Description of the task - Of all the lines in the entries below, give again exactly those starting at the line containing "Task: Click the cylindrical" and ending at the line containing "The image size is (903, 376).", both ends included, and no others.

--- Records to process ---

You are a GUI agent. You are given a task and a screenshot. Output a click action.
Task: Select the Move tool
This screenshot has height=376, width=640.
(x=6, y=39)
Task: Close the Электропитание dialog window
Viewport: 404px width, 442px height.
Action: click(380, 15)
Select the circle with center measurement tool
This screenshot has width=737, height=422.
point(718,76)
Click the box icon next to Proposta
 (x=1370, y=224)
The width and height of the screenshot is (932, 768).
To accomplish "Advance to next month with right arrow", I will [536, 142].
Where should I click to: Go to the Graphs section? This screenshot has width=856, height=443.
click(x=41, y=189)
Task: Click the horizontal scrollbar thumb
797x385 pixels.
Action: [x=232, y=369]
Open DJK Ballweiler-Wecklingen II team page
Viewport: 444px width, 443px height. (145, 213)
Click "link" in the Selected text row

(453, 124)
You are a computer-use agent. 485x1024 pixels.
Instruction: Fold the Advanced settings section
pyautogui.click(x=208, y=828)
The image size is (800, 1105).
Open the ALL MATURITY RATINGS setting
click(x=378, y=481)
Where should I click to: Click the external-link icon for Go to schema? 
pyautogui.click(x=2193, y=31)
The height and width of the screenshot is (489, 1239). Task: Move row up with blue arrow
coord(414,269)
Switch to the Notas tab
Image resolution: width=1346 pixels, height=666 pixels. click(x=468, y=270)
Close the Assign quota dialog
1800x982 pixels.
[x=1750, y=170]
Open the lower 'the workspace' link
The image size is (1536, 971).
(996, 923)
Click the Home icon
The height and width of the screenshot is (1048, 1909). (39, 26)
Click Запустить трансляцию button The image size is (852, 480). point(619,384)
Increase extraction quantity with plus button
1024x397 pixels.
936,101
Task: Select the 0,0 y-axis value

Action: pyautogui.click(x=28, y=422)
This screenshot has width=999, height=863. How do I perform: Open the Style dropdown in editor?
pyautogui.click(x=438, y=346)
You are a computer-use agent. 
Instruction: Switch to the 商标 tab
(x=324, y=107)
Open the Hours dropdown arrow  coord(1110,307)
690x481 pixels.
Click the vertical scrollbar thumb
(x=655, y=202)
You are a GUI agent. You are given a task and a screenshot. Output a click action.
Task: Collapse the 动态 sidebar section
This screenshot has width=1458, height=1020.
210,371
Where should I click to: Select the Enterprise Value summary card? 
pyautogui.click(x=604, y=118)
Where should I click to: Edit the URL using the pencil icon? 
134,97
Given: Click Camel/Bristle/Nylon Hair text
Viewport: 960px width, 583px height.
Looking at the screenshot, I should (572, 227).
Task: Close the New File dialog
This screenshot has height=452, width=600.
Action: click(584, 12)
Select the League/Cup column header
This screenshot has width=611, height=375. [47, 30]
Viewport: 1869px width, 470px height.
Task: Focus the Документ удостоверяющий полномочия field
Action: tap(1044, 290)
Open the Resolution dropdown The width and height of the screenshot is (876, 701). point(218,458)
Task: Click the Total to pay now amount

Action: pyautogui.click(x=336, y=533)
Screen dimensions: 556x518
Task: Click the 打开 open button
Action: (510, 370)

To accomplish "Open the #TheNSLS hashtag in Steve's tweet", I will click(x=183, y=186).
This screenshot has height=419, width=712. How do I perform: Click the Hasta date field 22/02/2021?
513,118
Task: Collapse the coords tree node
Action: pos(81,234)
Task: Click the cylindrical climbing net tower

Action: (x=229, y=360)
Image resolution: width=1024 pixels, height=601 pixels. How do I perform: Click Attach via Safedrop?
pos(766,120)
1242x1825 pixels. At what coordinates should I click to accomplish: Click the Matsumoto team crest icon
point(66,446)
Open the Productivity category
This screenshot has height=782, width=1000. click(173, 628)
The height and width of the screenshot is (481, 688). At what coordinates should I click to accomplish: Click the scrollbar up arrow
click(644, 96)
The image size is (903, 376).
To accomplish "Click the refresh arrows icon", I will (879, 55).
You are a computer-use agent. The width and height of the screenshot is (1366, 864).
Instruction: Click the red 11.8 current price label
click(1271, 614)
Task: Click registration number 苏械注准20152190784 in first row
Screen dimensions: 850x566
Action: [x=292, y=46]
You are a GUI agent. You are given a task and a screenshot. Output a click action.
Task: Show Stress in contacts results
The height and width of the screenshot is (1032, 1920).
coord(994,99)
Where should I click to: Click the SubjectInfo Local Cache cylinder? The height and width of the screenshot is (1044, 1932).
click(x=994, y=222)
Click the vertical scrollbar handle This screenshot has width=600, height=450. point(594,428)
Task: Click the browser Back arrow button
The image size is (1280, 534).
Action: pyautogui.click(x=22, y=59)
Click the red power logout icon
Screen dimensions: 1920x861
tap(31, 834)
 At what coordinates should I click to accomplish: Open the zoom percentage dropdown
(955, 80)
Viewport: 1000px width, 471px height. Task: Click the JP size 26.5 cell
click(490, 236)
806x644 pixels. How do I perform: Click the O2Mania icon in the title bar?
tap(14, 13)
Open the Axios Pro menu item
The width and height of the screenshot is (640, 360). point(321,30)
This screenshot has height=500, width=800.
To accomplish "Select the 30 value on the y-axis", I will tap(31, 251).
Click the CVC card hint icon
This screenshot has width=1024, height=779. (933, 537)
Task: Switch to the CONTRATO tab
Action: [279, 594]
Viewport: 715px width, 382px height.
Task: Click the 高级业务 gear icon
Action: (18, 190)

---

Solution to this task -
Task: Click the cylindrical climbing net tower

Action: (x=229, y=360)
Image resolution: width=1024 pixels, height=601 pixels. How do I perform: Click Attach via Safedrop?
pos(766,120)
1242x1825 pixels. At what coordinates should I click to accomplish: Click the Matsumoto team crest icon
point(66,446)
Open the Productivity category
This screenshot has height=782, width=1000. click(173, 628)
The height and width of the screenshot is (481, 688). At what coordinates should I click to accomplish: Click the scrollbar up arrow
click(644, 96)
The image size is (903, 376).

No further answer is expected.